◆ **PROBLEMS TO SOLVE**
1) Rewrite the Shaik passage, everything from "Nkobi Holdings was" down to "the Nkobi group.", putting "Nkobi companies" in place of "Nkobi group".
2) According to the Shaik passage, on what date did Shaik's appeal to the Supreme Court of Appeal fail?
3) Continue the Shaik passage from its last sentence.

[DOCUMENT TEXT]

In May 2002, Shaik appeared in court on charges that he illegally possessed classified minutes of President Thabo Mbeki's cabinet; the documents were seized in a Scorpions raid.

He had a long-standing friendship with Jacob Zuma, who needed assistance with his finances after returning from political exile in Mozambique in 1990. Zuma had been elected Chairperson of the African National Congress, and Shaik assisted him financially, mostly in the form of interest-free loans with no date of repayment.

Nkobi Holdings was initially wholly owned by Shaik. The shareholding went through various permutations subsequently, however Shaik was at all relevant times a director of, and exercised effective control over, all the corporate entities within the Nkobi group.

His brother, Chippy Shaik, was in charge of arms acquisition at the Department of Defence, which allowed Shaik to bid on a lucrative contract to supply Valour class patrol corvettes to the South African Navy.

==Fraud and corruption==

By 2002, Shaik was under investigation by the Scorpions in connection with his relationship to Zuma and Thales. He was put on trial for fraud and corruption at the Durban High Court from 11 October 2004. During the course of the trial, Shaik admitted that he falsified his qualifications and business achievements.

The trial ended on 4 May 2005, with Judge Hilary Squires delivering his verdict on 2 June. Shaik was found guilty on two counts of corruption and one count of fraud, with judge Squires stating in his 165-page verdict that there was "overwhelming" evidence of a corrupt relationship between Shaik and Zuma. The fraud charge related to testimony by Ahmed Paruk, Shaik's auditor, that Shaik held a meeting with him and Shaik's financial manager, where it was agreed that false journal entries be made to alter Nkobi Holdings' financial statements. The second corruption charge relates to alleged attempts to solicit a bribe to Zuma from Thomson CSF.

On 8 June 2005 he was sentenced to 15 years' imprisonment on each of the two counts of corruption, as well as 3 years on the count of fraud. The sentences were to run concurrently, giving him an effective 15-year prison term. He was given leave to appeal against his sentence on 26 July; his bail was extended until then. His appeal to the Supreme Court of Appeal failed on 6 November 2006.

[/DOCUMENT TEXT]
[PROVIDED RECORDS]

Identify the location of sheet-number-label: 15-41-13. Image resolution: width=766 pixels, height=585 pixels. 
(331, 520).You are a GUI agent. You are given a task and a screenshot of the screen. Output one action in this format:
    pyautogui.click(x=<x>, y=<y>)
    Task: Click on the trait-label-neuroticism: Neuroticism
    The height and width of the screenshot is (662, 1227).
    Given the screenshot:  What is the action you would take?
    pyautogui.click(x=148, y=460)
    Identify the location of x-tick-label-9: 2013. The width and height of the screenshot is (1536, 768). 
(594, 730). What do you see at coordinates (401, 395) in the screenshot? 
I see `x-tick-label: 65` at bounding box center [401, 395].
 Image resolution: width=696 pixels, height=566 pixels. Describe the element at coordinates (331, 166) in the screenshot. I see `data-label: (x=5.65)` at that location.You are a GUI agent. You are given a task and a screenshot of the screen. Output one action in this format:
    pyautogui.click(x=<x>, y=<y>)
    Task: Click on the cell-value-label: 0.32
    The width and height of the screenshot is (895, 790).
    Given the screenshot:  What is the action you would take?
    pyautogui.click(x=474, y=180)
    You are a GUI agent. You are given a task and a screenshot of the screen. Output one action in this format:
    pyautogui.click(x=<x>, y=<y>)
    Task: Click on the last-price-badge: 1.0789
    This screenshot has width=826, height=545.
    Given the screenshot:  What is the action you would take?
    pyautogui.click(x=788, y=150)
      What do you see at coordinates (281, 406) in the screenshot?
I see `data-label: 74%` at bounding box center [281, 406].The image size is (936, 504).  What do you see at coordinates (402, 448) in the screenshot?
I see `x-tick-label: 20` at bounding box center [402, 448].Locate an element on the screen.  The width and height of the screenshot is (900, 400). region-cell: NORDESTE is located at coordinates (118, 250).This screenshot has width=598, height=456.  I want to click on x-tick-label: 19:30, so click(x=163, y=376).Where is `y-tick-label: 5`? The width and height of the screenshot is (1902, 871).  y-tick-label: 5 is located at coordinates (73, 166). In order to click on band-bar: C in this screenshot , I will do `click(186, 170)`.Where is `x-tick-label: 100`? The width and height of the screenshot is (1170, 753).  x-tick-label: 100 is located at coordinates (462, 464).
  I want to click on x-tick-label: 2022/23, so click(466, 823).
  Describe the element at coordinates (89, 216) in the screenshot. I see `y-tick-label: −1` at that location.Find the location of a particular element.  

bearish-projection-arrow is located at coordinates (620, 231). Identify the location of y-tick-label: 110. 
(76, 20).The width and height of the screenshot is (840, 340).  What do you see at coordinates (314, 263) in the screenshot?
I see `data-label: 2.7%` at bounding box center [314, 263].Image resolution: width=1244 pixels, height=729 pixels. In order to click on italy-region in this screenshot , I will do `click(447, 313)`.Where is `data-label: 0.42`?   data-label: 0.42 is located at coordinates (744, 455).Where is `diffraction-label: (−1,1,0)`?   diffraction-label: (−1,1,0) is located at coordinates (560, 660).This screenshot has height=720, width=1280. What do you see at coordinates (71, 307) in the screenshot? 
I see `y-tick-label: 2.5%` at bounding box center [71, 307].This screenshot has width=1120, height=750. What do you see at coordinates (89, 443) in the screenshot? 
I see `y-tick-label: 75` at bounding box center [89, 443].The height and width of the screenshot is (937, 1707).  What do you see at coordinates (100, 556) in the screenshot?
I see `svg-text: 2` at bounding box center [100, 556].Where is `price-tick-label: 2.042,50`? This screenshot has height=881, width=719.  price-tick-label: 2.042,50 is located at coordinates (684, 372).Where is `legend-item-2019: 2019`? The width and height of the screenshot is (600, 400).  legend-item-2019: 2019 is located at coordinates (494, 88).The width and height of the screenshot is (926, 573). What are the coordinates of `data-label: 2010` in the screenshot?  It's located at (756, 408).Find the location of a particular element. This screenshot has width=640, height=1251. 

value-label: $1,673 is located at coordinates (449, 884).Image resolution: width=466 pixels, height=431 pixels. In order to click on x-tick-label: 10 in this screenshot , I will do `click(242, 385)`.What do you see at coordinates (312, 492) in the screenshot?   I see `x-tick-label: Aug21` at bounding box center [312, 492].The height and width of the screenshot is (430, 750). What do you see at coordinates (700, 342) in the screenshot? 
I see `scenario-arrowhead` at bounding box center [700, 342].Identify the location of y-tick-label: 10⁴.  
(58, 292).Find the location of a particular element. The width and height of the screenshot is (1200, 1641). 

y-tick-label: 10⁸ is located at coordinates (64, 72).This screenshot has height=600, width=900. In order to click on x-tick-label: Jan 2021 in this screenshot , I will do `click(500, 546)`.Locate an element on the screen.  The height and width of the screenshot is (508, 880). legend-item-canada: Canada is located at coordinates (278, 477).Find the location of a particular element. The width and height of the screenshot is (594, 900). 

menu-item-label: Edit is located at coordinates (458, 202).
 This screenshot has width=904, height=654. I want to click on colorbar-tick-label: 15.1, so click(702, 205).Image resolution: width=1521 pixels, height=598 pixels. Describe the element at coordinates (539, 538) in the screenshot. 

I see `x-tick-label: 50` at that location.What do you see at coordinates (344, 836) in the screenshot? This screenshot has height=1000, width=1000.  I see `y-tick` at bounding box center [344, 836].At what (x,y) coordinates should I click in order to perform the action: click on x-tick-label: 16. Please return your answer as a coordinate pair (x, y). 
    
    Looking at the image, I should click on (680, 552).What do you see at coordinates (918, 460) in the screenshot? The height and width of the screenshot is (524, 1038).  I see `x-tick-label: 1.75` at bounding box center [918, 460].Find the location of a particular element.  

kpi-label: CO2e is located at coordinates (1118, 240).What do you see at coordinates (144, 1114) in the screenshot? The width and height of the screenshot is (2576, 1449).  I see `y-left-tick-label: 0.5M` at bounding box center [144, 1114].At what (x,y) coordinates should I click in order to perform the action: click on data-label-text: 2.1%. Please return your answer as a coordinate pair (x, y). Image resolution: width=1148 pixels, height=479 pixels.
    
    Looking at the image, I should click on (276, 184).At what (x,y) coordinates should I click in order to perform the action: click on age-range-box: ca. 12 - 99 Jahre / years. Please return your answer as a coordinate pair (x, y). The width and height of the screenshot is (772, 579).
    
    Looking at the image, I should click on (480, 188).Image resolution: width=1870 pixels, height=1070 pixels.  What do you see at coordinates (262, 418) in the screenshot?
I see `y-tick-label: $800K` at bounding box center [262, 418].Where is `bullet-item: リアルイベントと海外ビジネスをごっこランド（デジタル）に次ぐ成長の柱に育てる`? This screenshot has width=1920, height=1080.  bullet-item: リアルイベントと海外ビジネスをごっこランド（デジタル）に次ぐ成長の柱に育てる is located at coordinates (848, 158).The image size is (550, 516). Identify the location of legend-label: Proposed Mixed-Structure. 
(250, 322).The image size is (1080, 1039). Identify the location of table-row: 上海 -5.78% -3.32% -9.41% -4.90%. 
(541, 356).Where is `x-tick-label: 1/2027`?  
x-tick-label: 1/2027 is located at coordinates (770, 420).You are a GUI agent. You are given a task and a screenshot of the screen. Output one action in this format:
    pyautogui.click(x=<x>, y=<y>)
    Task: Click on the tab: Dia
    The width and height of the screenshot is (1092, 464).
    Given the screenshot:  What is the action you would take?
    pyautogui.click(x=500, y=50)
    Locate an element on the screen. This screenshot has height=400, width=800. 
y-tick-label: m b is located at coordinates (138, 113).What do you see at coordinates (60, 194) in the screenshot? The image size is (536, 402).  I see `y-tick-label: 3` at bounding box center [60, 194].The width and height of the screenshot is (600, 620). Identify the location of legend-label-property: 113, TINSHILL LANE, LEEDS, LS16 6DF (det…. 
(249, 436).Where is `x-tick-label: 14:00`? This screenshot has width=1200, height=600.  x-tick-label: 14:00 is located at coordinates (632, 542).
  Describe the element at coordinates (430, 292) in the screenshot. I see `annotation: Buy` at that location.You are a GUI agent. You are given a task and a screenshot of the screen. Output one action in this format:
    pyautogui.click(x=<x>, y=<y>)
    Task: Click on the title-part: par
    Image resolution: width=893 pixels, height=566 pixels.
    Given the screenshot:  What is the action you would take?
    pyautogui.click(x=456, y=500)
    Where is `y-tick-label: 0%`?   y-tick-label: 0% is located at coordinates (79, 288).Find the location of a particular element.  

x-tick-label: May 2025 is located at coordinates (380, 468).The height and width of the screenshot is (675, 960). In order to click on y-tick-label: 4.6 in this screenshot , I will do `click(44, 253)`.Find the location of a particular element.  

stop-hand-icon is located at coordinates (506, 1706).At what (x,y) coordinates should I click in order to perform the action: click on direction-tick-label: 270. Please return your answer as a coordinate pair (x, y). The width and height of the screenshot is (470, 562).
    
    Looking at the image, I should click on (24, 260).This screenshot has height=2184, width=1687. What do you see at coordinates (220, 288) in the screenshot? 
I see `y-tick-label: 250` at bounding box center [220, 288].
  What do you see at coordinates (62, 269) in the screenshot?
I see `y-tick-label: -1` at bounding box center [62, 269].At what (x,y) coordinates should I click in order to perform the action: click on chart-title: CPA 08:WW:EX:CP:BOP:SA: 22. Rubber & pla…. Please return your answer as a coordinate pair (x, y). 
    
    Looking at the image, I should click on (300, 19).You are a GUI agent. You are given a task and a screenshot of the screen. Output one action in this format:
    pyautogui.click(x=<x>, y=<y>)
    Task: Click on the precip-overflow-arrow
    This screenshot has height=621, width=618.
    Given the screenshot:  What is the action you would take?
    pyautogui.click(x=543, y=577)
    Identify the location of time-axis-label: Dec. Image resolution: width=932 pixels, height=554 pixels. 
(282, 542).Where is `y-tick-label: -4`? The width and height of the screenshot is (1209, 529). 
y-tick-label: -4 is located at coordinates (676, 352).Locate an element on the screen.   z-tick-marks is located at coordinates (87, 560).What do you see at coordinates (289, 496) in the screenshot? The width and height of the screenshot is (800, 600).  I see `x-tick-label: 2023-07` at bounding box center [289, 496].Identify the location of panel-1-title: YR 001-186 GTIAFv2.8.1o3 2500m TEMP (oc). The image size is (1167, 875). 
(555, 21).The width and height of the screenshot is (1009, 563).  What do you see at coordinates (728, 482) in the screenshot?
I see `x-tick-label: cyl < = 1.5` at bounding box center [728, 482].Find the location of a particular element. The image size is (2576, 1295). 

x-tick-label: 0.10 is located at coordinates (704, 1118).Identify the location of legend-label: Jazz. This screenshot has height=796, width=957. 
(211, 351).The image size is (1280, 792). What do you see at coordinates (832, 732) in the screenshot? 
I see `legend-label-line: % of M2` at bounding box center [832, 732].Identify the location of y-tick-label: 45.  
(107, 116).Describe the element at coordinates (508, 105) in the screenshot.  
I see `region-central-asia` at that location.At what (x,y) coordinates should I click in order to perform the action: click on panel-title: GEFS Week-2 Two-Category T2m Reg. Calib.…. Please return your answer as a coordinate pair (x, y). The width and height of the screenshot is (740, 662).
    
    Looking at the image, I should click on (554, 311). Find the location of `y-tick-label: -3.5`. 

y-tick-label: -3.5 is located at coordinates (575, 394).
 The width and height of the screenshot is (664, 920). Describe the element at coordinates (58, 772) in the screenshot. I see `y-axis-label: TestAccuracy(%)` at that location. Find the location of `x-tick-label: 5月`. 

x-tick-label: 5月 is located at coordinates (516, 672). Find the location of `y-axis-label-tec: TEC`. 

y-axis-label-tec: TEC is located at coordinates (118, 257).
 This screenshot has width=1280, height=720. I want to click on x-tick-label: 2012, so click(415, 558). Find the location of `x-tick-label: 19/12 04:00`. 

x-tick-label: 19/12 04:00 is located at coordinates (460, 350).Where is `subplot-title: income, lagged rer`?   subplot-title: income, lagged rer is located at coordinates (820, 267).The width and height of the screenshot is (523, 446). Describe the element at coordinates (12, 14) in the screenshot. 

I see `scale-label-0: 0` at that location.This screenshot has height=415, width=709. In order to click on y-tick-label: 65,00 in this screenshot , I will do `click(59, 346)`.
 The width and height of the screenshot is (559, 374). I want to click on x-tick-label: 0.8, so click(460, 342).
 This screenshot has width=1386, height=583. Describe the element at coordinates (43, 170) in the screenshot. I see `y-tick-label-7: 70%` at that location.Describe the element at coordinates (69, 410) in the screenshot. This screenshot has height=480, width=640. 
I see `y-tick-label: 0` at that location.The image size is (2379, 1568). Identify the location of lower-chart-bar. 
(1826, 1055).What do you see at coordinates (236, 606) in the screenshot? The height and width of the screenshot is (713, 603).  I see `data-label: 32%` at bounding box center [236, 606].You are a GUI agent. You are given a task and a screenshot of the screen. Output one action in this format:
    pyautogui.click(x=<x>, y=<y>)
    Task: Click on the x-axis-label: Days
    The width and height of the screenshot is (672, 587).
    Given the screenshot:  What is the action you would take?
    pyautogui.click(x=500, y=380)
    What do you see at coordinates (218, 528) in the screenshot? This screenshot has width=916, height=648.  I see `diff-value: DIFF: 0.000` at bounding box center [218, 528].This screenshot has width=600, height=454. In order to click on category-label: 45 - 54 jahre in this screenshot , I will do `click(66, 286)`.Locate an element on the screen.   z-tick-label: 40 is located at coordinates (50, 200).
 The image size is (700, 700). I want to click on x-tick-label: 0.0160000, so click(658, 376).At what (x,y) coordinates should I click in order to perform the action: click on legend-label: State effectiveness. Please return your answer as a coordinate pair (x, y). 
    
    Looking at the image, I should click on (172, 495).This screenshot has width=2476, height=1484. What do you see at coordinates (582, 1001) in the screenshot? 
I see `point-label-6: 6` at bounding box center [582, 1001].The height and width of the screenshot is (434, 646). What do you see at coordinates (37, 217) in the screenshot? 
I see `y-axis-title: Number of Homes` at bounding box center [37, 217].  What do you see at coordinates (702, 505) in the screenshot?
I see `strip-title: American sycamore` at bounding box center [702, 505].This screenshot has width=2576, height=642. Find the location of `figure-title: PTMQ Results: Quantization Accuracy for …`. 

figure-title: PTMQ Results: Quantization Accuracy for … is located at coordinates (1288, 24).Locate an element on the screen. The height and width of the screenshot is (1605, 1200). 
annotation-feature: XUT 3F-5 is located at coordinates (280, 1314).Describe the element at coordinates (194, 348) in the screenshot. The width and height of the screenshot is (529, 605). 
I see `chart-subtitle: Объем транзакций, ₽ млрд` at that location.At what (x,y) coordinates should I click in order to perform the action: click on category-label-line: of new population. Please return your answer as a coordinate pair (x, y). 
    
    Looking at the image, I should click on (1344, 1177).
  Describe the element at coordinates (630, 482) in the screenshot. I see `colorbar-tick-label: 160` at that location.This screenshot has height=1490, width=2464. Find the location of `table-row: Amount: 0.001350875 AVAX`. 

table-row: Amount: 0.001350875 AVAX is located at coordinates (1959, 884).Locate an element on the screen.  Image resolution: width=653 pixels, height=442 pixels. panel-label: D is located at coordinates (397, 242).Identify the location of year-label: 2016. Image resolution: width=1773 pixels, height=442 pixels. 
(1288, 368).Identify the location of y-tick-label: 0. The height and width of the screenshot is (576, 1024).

[/PROVIDED RECORDS]

◆ **WRITTEN ANSWERS**
1)
Nkobi Holdings was initially wholly owned by Shaik. The shareholding went through various permutations subsequently, however Shaik was at all relevant times a director of, and exercised effective control over, all the corporate entities within the Nkobi companies.

2) 6 November 2006

3)
As a consequence of the ruling, Zuma was dismissed from his post as deputy president by President Thabo Mbeki on 14 June 2005.

On 2 October 2007, Shaik's appeal to the Constitutional Court of his conviction and sentence for corruption and fraud was turned down, with the court ruling that "An appeal against conviction and sentence does not bear any reasonable prospect of success".

However, the court ruled that there might be a constitutional issue related to the seizure of assets belonging to him and his company, and granted leave to appeal on that point. The court dismissed this appeal in April 2008.

==Parole==
On 3 March 2009 Shaik was released on medical parole, after serving two years and four months of his 15-year prison term. The head of cardiology at Inkosi Albert Lutuli hospital in Durban, Professor DP Naidoo, personally discharged Shaik in December 2008 because he was considered well enough to leave. However, Shaik remained in the ward until his parole. There have been several accusations of Shaik violating the terms of his parole – including staying at Thanda Private Game Reserve for three nights in June 2009. The Department of Correctional Services said Shaik's parole officer had given him permission to recuperate in a luxury lodge.

==References in popular culture==
In November 2006 the South African comic strip Madam & Eve ran a series of strips lampooning Shaik's arrival in prison, followed in March 2009 by a series lampooning Shaik's dismissal.